The Baltimore Ravens were huge underdogs this past weekend against the Denver Broncos. Not too many people outside of the state of Maryland gave the team a chance. Denver was coming off a bye and they were one of the hottest teams in the NFL, but it was the Ravens who advanced to the AFC Championship game against New England for the second year in a row.
It wasn’t easy, though, and when Baltimore was down seven points with under one minute to go, on their own 30, without no timeouts remaining and facing third down, it looked bleak. However, that’s when Joe Flacco made the biggest throw of his career to this point. “The Bomb” to Jacoby Jones sent the game into overtime and it sent the Broncos into a state of shock. Denver never recovered, and in the second overtime the Ravens won the game and earned a shot to avenge last year’s heartbreaking loss in the AFC title game.
Torrey Smith joined ESPN Radio with Scott Van Pelt and Ryen Russillo to talk about whether the Ravens’ game plan was to attack Champ Bailey as much as the team did, what the feeling was like when they had the ball down seven late in the game, what he saw on the touchdown pass to Jacoby Jones at the end of the fourth quarter, what the atmosphere was like on the trip back to Baltimore, the feelings heading into New England after what happened to the team last year and what the win against Denver and Peyton Manning means to Joe Flacco.
Whether the Ravens’ game plan was to attack Champ Bailey as much as the team did:
“No, it wasn’t a part of the game plan at all. We just kind of called the plays and it was just progressing. We didn’t change anything because he is as talented as he is; we just attacked him and played our offense.”

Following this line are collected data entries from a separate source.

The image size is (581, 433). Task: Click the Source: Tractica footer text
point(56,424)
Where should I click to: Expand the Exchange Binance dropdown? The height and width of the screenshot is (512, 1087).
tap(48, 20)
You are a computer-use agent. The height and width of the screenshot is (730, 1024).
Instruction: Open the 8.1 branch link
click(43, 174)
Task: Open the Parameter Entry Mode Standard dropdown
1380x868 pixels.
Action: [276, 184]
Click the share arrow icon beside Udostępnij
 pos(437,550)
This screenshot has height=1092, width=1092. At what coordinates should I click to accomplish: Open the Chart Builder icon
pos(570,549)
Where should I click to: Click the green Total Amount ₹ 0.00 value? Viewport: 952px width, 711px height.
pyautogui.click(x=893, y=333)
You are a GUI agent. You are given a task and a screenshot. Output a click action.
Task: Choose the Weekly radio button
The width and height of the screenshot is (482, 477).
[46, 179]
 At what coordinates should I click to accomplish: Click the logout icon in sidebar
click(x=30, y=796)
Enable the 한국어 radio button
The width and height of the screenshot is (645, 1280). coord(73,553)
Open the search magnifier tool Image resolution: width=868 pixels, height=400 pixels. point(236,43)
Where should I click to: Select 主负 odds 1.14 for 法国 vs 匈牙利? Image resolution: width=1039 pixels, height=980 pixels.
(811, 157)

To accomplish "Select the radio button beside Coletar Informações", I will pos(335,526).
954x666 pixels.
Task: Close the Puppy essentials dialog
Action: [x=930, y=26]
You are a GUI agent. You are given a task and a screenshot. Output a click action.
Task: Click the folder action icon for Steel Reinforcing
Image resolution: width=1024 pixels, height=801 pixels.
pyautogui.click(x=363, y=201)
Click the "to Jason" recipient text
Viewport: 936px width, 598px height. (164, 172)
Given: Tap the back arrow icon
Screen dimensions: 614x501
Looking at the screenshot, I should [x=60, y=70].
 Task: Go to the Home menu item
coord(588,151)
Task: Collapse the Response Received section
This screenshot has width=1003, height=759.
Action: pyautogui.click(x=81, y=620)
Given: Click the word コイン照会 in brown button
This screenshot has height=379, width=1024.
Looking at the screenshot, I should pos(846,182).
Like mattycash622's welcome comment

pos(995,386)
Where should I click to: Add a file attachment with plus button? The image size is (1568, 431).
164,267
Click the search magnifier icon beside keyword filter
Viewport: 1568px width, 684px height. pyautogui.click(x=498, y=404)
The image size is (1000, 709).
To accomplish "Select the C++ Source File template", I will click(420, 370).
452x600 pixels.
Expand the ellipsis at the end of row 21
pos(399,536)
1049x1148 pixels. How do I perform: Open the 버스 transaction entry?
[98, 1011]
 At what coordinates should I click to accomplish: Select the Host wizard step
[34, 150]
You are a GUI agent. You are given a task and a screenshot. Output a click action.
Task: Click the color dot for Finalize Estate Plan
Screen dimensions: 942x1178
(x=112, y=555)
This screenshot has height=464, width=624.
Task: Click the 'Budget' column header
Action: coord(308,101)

What the feeling was like when they had the ball, down seven, with little time left:
“You guys might think we’re lying, but no one doubted for a second. We have been in some crazy situations and this team is very resilient; that’s just who we are as Ravens and it showed all year long. We never doubted for a second that we didn’t have a chance at winning and we weren’t going to win.”
What kind of view he had on the touchdown pass to Jacoby Jones:
“I had a great view of it. I was on the other side of the field and I saw the safety flat-footed and I knew there was a shot at it. He kind of misjudged the ball a little bit, it crept right over his hands, and Coby made a great catch, brought it in and I couldn’t wait to meet him in the end zone.”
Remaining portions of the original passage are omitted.